Following are abstracted research studies that shed light on this critical relationship...
Telomeres and GH
Growth Hormone Releasing Hormones (GHRH) such as CJC-1295 and Tesamorelin, and Growth Hormone Releasing Secretagogues such as Ipamorelin are compounds that are used to successfully augment natural growth hormone production. In fact, Tesamorelin is shown to increase IGF-1 levels in men by an average of 181 micrograms/liter and is a powerful GH Releasing Hormone analog that stimulates maximum sustained GH production. Tesamorelin decreases carotid intima media thickness (cIMT), visceral adipose tissue (VAT), and C-reactive proteins (CRP). Tesamorelin has demonstrated improvement in cognitive function for older healthy adults as well as for patients with mild cognitive impairment.
Longevity and Aging
As the medical community knows, human beings enjoy lifespans that cannot last much longer than 115 years. Aging experts expect that enhanced medical technologies will eventually enable genetically sound individuals to live healthy, independent lives until they are nearly 115; however, because of DNA degradation, cellular mutations, and other factors, the body simply wears out. A person who is healthy and independent at age 113, will probably die by 115 regardless. In fact, the 2nd, 3rd, and 4th longest-living people after the 122-year old French woman were each 115 when they passed away. Consequently, once these advanced medical technologies enable us to drink from the fountain of youth, there is a limit to how long we can drink. However, wouldn’t it be wonderful to live a great life for close to 115 years, rather than experience the low, torturous deterioration that every millennium and baby boomer dreads.
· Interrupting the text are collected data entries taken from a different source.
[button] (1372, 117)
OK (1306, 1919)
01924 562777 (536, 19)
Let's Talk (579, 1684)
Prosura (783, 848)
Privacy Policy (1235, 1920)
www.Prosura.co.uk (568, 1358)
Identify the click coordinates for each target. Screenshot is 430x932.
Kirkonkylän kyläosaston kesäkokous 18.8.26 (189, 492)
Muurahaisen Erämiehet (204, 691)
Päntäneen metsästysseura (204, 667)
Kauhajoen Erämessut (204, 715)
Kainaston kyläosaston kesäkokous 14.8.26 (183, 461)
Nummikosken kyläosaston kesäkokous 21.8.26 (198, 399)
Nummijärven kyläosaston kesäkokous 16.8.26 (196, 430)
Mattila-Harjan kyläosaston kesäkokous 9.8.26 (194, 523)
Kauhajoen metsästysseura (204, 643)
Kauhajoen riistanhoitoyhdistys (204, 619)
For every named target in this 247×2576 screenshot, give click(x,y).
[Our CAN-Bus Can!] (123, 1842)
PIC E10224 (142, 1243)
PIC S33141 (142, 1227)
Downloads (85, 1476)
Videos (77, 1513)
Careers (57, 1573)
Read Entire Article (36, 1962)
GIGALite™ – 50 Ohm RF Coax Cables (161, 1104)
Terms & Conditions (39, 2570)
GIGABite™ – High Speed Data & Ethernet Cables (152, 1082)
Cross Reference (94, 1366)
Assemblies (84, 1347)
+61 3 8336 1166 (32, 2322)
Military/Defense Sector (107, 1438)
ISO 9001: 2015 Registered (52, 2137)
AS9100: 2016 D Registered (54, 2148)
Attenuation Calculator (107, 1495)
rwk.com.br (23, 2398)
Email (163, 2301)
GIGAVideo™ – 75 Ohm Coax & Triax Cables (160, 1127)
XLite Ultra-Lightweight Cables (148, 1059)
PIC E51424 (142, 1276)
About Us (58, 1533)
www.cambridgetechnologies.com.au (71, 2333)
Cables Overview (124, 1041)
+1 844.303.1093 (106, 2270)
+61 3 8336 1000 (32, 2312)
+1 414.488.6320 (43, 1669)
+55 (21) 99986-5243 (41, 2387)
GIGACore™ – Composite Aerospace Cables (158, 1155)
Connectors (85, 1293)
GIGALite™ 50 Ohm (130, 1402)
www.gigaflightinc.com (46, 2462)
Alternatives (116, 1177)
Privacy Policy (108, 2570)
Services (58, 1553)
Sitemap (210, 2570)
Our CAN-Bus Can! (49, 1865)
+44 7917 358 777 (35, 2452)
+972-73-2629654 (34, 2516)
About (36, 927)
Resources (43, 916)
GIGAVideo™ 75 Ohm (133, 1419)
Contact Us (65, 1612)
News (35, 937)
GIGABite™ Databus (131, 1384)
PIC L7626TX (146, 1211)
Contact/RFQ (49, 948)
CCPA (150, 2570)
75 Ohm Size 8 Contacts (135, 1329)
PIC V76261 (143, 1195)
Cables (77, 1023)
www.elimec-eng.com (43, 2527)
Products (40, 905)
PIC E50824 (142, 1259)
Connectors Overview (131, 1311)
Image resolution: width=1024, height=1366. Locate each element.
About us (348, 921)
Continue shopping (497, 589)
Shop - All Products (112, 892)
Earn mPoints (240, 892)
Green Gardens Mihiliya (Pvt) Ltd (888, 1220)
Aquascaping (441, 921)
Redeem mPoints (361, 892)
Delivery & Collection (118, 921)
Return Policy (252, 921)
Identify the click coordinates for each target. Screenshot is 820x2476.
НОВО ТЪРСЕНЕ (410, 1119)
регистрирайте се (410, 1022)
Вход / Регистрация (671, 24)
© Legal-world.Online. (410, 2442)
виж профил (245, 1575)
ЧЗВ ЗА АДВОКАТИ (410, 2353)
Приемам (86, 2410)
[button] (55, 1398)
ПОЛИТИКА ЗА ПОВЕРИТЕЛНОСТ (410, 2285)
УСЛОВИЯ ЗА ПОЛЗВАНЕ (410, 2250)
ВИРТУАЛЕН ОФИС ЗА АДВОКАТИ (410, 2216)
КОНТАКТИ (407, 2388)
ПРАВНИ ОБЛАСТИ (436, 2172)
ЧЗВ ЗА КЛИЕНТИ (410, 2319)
The good News is that we do have the technology to live longer, vigorous, independent lives
How GH Works to Resist Aging
Increased GH increases telomerase activity which may be positively correlated with telomere lengthening, resulting in improved longevity and decelerated aging factor that limits cell division.
In other words, more GH increases Telomere length.
Some researchers compare this process to a genetic biological clock. Others liken telomeres to fuses on a biological bomb that becomes shorter and shorter until it greatly distorts the cell’s internal workings.
TELOMERES AND OTHER AGE-RELATED PROBLEMS. Shortened telomeres trigger the aging mechanism for skin, blood, and heart cells. Individuals who suffer a wide range of life-threatening conditions also have shortened telomeres. Among those conditions are hepatitis, and many blood disorders.
The Cancer Conundrum: Our finite cells vs cancer’s seemingly infinite cell life.
If we must deal with a limited lifespan, why do cancer cells go on forever, or so it seems? Anyone who has suffered from cancer wonders how in the world these deranged killer cells continue to spread throughout our bodies, until they choke and kill enough of our normal cells until we can no longer survive. Such is the outcome of most Stage 4 metastatic cancers. How have cancer cells discovered the fountain of youth while we totter on the brink of death almost all of our lives.
It’s complicated…and here’s where telomerase comes in...
In species like mice, telomerase keeps going and going as long as active cells divide, compensating for the mechanisms that cause gradual aging because of replication and cell division. The answer to this gradual aging are various proteins that are designed to keep the length of telomeres constant.
Viva la difference. Human cells are unique.
Most of our cells pull the plug on telomerase – at least most of them. Consequently, telomeres get shorter and shorter as cells continue dividing. This means telomeres shorten as cells continue to divide.
The trouble is…
More than 85% of cancer cells possess telomerase. As for the other 15%? They lengthen alternatively. In other words, some cells lengthen, others don’t.
Summing it up...
Telomerase returns our cells to their youthful vigor by producing certain enzymes. Consequently, the cells with telomerase prevent telomere lengthening for as long as possible. So, if we can live to 122, we have the potential to enjoy vital, independent lives until the very end!